↓

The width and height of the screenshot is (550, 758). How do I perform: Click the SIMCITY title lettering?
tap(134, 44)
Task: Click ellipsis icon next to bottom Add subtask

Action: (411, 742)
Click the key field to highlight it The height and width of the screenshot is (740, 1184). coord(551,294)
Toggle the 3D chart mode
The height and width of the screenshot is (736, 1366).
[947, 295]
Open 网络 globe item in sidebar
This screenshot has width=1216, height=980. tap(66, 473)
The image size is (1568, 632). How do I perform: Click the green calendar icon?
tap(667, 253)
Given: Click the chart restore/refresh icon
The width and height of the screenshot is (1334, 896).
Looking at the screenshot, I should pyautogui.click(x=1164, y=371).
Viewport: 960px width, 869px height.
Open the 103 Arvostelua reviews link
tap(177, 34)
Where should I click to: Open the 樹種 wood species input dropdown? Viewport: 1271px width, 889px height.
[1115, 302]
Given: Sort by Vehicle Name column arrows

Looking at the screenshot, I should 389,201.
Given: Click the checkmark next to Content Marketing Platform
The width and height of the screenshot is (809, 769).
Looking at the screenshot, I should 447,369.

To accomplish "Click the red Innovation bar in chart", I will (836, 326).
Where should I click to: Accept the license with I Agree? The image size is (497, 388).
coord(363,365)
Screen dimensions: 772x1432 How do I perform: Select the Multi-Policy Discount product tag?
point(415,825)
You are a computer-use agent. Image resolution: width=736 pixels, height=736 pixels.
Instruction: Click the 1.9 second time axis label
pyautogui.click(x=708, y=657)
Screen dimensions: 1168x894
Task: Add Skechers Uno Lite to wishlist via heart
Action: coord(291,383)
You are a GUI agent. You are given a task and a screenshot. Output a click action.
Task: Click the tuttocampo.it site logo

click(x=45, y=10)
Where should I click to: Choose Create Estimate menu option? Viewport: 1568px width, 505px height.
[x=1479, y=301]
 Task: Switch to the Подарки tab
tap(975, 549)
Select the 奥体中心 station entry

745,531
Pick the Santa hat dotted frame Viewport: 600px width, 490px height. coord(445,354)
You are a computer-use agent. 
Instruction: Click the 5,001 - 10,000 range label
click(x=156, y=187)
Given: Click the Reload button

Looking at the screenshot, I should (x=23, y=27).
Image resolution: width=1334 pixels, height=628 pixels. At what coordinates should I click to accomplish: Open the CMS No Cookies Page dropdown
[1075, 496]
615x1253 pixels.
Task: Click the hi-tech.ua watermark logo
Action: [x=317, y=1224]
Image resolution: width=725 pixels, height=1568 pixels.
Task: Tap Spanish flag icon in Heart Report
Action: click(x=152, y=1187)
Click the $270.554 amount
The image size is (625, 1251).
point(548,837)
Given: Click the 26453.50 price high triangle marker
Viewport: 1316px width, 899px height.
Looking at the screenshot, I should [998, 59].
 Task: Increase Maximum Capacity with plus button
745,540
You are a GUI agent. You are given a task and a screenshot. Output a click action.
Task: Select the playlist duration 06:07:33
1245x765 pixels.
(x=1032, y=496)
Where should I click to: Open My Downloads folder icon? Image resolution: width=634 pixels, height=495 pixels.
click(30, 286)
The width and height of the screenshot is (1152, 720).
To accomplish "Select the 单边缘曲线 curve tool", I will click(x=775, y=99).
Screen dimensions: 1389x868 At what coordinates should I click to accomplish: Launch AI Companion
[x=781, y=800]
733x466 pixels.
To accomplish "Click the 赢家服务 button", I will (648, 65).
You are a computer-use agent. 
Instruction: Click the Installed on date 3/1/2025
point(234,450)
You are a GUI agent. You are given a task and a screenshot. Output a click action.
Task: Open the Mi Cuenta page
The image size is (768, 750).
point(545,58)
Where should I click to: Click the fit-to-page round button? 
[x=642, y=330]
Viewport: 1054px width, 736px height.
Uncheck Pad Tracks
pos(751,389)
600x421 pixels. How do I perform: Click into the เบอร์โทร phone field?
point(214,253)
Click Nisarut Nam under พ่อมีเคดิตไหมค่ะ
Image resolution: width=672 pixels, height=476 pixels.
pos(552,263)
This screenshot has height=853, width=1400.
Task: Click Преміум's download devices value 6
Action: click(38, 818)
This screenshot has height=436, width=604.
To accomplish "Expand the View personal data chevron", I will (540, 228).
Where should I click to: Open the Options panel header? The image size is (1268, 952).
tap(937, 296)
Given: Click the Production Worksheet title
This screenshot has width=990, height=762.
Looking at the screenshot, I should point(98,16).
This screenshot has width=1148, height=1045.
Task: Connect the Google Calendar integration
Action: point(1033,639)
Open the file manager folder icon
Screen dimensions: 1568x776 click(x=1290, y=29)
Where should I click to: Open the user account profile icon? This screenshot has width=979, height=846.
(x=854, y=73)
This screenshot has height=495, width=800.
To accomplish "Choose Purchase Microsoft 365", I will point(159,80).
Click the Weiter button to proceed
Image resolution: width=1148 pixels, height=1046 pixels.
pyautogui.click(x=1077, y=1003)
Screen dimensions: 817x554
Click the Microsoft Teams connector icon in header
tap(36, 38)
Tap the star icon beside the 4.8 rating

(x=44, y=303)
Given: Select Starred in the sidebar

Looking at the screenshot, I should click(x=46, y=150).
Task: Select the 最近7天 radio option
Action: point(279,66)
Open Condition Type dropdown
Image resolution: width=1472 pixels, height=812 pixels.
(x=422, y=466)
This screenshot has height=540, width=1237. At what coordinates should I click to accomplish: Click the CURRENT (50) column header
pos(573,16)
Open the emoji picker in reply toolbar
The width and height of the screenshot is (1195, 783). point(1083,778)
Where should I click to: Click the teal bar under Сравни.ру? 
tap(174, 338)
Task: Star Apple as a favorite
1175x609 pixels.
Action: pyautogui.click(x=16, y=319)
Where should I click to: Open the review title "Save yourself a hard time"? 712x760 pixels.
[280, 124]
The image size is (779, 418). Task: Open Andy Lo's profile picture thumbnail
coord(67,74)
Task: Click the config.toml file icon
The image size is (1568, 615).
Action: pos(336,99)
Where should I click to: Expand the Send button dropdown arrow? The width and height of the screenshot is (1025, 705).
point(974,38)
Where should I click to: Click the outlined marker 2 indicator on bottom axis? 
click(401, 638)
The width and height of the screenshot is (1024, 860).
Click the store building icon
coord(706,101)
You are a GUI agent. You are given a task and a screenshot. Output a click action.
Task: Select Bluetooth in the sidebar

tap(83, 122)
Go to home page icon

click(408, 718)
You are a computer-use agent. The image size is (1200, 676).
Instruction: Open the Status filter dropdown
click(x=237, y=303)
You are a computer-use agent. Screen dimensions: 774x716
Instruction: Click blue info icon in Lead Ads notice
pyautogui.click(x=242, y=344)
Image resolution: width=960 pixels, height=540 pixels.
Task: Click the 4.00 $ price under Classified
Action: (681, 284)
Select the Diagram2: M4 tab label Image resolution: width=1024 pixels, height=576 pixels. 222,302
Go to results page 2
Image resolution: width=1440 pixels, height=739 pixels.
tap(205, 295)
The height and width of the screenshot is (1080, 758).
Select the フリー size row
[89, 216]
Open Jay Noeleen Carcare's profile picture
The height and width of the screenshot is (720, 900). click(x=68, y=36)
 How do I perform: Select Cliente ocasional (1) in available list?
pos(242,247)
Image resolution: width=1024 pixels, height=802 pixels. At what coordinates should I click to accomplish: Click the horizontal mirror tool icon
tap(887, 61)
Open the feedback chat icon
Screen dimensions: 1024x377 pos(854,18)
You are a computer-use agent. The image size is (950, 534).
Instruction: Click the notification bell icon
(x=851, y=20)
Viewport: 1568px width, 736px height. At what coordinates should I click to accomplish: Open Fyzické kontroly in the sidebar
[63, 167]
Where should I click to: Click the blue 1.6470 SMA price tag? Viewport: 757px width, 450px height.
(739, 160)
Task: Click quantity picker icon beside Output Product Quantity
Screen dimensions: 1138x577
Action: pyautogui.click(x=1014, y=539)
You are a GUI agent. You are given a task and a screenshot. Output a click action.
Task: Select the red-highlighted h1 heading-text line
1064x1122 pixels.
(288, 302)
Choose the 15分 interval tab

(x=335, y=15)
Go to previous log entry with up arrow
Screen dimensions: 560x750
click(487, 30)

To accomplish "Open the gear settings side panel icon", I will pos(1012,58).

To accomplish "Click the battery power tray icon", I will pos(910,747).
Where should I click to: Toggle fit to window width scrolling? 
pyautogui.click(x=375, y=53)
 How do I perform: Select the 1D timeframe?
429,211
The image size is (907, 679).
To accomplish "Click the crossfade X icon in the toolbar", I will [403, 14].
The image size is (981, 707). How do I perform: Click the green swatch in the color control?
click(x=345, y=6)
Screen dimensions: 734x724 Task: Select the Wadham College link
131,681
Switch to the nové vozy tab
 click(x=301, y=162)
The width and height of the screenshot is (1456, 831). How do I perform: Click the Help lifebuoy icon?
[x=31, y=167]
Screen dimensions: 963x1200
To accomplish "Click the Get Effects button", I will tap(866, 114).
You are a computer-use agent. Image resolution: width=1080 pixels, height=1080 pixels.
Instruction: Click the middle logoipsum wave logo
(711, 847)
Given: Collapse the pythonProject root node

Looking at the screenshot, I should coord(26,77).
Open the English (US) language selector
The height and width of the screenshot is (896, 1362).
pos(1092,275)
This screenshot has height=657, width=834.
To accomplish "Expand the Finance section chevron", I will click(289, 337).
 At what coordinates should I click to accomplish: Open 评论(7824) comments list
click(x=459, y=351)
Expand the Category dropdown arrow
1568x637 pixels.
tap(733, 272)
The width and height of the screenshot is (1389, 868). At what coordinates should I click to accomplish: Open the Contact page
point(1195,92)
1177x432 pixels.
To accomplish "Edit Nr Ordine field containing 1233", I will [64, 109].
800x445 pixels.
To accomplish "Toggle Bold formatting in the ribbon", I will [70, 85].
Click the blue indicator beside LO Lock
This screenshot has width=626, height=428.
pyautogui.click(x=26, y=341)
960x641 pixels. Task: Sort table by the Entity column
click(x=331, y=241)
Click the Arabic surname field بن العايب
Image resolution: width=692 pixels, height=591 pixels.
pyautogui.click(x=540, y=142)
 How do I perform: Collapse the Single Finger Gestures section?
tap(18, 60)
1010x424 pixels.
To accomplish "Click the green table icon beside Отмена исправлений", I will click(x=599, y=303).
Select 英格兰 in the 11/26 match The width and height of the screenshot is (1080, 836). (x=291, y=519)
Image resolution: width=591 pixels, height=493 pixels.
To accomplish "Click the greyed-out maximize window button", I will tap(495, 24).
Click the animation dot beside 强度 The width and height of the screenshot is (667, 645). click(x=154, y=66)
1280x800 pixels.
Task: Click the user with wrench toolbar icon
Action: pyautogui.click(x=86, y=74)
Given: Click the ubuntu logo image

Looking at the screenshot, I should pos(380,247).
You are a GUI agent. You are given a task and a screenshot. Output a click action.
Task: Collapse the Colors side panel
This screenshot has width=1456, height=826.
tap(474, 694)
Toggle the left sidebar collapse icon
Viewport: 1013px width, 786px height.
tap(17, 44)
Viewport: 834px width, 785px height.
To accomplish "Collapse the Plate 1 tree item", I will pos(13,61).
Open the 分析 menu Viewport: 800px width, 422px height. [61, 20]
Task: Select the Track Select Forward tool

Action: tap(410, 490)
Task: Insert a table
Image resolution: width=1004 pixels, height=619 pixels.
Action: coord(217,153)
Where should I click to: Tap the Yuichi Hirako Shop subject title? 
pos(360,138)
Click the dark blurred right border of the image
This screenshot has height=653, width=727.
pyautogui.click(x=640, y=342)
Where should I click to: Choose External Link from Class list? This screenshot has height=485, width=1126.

↑

- _AIM OF THE TASK_:
Copy out each line of the data that has the word "chart" in it.

- _EXERCISE SOLUTION_:
Toggle the 3D chart mode
Given: Click the chart restore/refresh icon
To accomplish "Click the red Innovation bar in chart", I will (836, 326).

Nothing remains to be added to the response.